Company aims to expand into high-growth markets through its Pan Malaysia and GCC strategies
by ASILA JALIL / Pic credit: uemedgenta.com
UEM Edgenta Bhd is planning to achieve revenue growth of 12% over five years till 2025 via regional expansion and its effort to deepen its solutions base.
MD and CEO Syahrunizam Samsudin (picture) said under the Edgenta of the Future 2025 plan, the group aims to be a technology-enabled solutions company with a focus on healthcare by 2025.
The company aims to expand into high-growth markets through its Pan Malaysia and Gulf Cooperation Council (GCC) strategies and move up the value chain in its existing markets in Singapore and Taiwan.
“I believe Saudi Arabia as a market is going to be extremely important for us in the future because it offers us growth both in healthcare and technology,” he said in a virtual press briefing yesterday.
The group’s orderbook currently stands at RM11.6 billion and it has secured new contracts of over RM700 million in the financial year 2021 (FY21).
He said the company is also targeting a savings of RM100 million in the next five years which will be done through mechanisation and automation efforts, optimising procurement spend and streamlining its business structure.
A large chunk of the savings will be utilised into technology development, specifically in its recently launched digital ecosystem Edgenta NXT which is expected to be the company’s driver for growth.

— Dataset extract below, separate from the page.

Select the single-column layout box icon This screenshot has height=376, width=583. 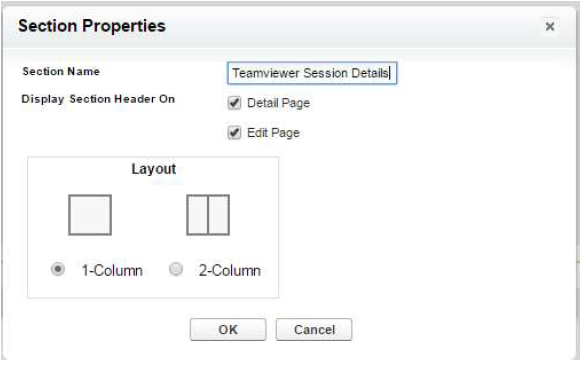point(90,215)
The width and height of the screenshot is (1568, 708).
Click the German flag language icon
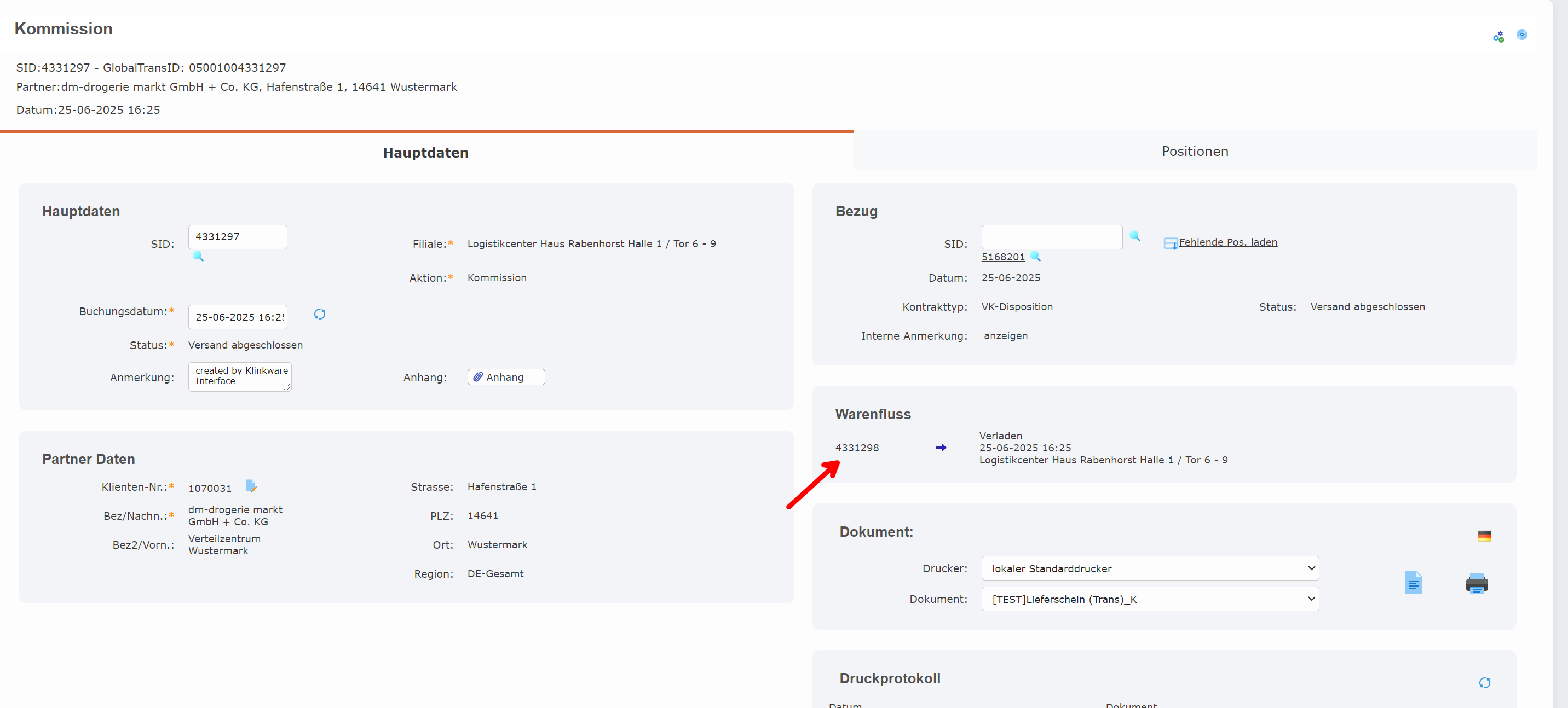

UEM Edgenta recorded a net profit of RM6.13 million in its second quarter ended June 30, 2021 (2Q21), after posting a net loss of RM26.91 million a year prior supported by higher revenue and lower expenses.

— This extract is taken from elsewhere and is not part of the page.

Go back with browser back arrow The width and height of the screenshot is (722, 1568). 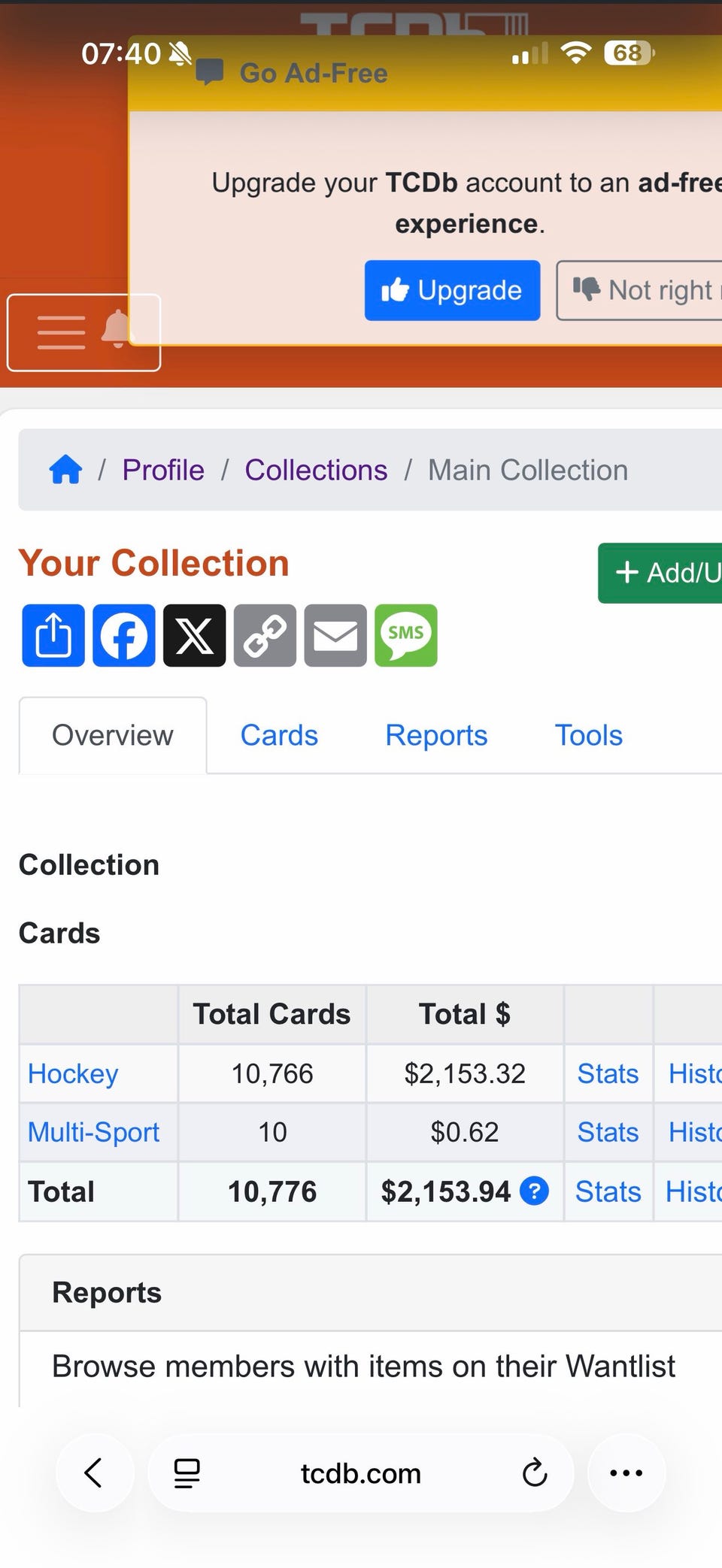point(94,1473)
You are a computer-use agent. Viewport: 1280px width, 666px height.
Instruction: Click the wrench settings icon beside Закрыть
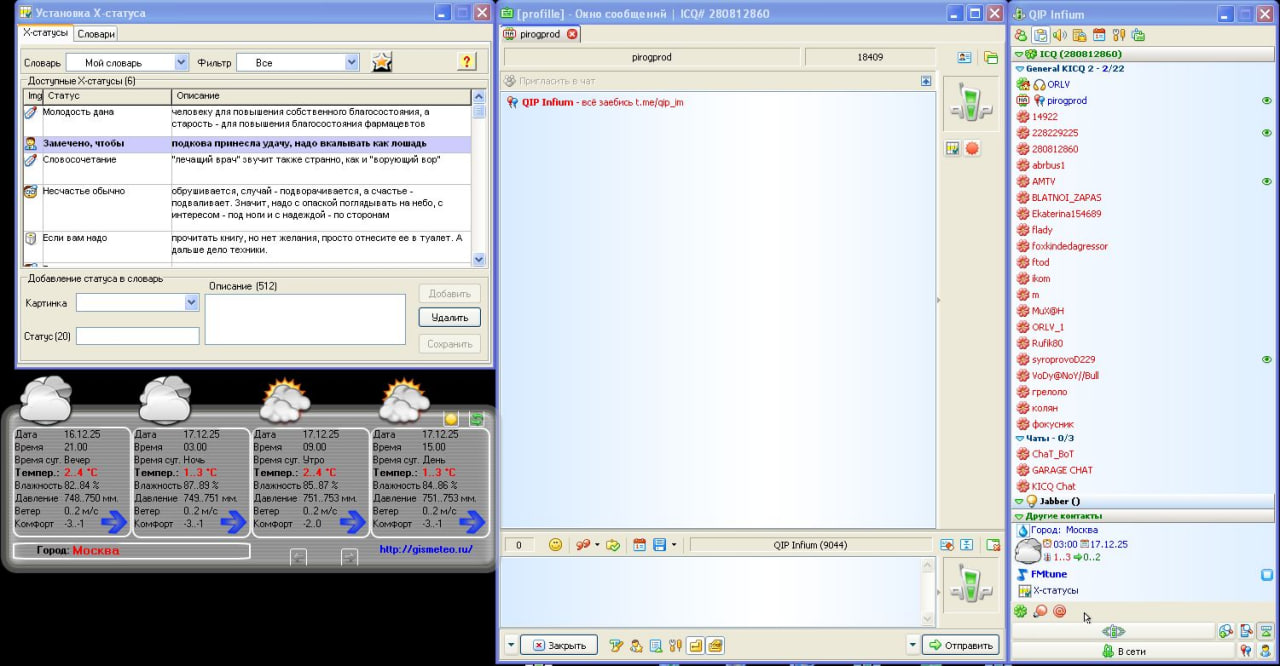(674, 645)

Revenue rose 20.1% year-on-year (YoY) to RM538.6 million in the quarter against RM448.47 million in 2Q20 attributable to healthcare support realisation of full impact of mega contracts secured in Singapore as well as infrastructure services with higher pavement works for expressways.
For the first half of the year (1H21), the company’s net profit came in at RM12.83 million compared to a net loss of RM15.76 million in the corresponding period last year.
Revenue increased 7.6% YoY to RM1.02 billion in 1H21 from RM950.34 million last year buoyed by its healthcare division and its efforts to grow its regional business.
Its healthcare support division reported a 14.1% YoY revenue growth supported by the operationalisation of key contract wins from Singapore and Taiwan and higher variation orders for local concession businesses.
The division recorded RM645 million in revenue and a pretax profit of RM37.1 million in 1H21 compared to RM565.4 million and RM27.6 million respectively last year.
The division is proactively pursuing new opportunities in Singapore and Taiwan with its recent win in the provision of hospital support services to hospitals in both countries including Alexandra Hospital and Tan Tock Seng Hospital in Singapore; Taitung Christian Hospital, Wei Gong Hospital, National Taiwan University, Hospital East Campus and Cheng Ching Ben Tang Hospital in Taiwan, on top of Field Hybrid Intensive Care Unit contract for eight hospitals across Malaysia.
Syahrunizam said the company is committed to resuming dividend payments for its FY21.
“We will continue with our policy for dividends and we are working hard to ensure it happens. So, we are still targeting that moving forward,” he added.
The group did not provide dividend payments for the previous financial year in an attempt to preserve cash.